(Collection entries)
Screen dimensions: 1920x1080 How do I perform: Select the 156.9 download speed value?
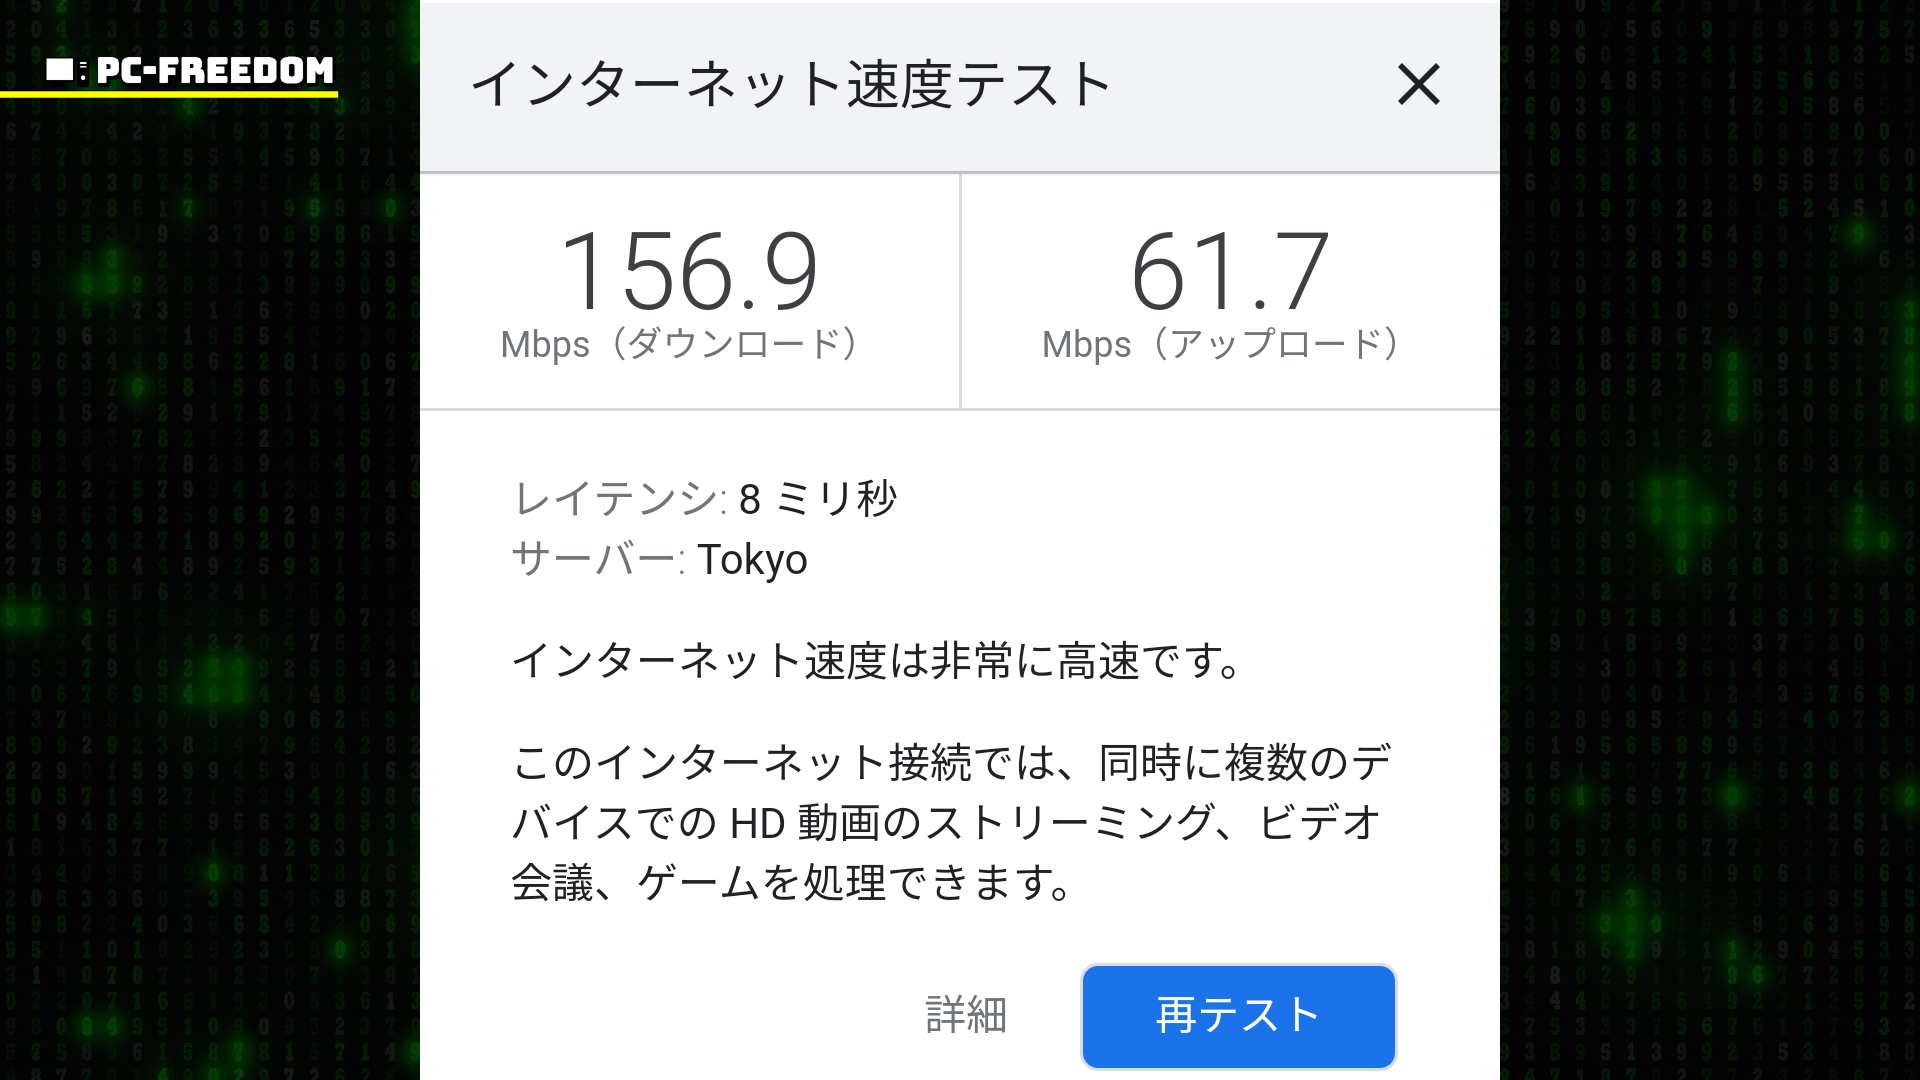pos(689,271)
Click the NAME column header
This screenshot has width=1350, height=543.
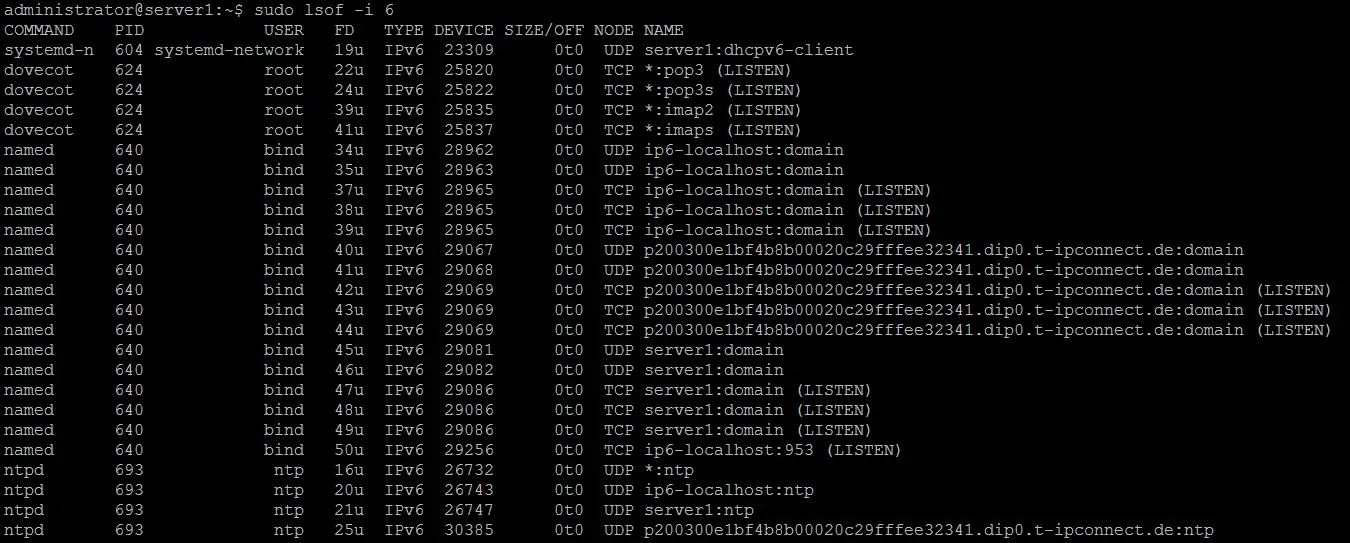pos(664,30)
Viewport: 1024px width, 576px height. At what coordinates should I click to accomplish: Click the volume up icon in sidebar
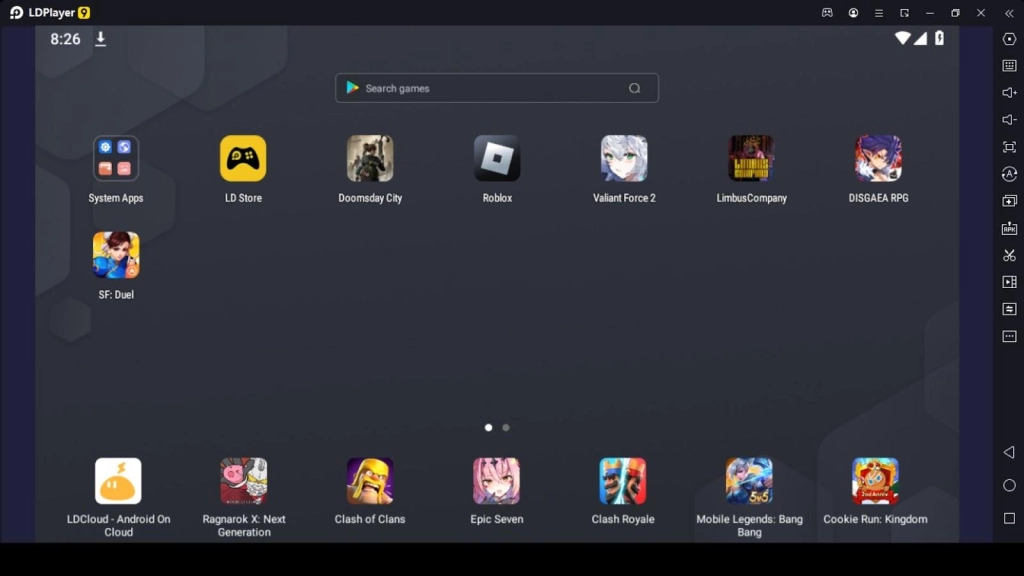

● **Exercise directions**: Go through the lines above and write each one out verbatim, skipping the pictures.

● **Answer to the exercise**:
Screen dimensions: 1920x1080 How do I perform: Select the 156.9 download speed value?
pos(689,271)
Click the NAME column header
This screenshot has width=1350, height=543.
pos(664,30)
Viewport: 1024px width, 576px height. At what coordinates should I click to accomplish: Click the volume up icon in sidebar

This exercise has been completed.